> _Written problem_: Copy the data below, replacing "screenshot" with "screen image" and changing nothing else. Omit the pictures from your copy.
◆ ◆ ◆ ◆ ◆
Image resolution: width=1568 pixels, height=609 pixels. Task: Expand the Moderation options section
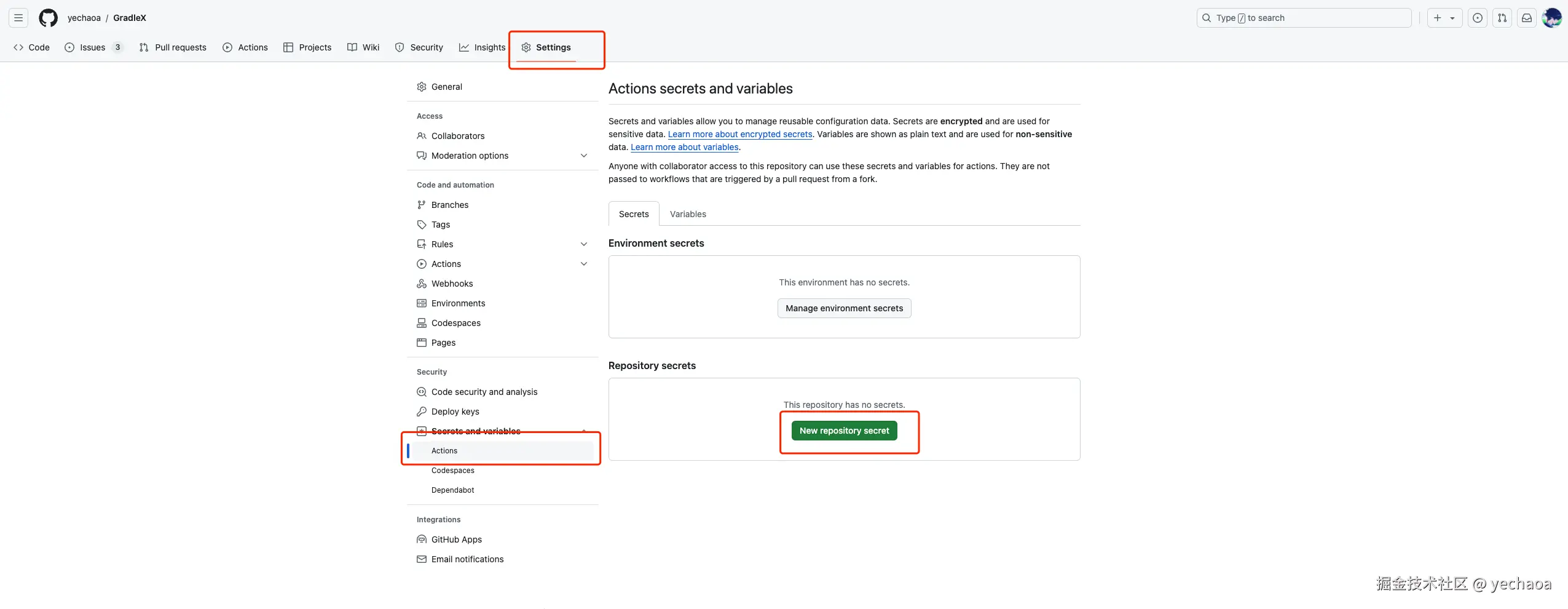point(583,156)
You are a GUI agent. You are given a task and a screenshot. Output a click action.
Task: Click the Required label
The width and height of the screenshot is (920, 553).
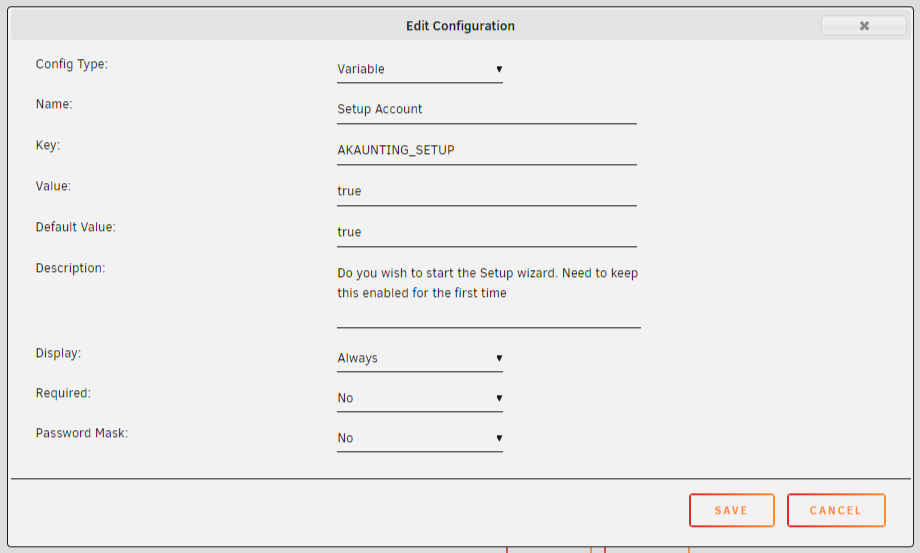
◆ ◆ ◆ ◆ ◆
> _Answer to this task_:
Image resolution: width=1568 pixels, height=609 pixels. Task: Expand the Moderation options section
point(583,156)
You are a GUI agent. You are given a task and a screen image. Output a click action.
Task: Click the Required label
The width and height of the screen image is (920, 553).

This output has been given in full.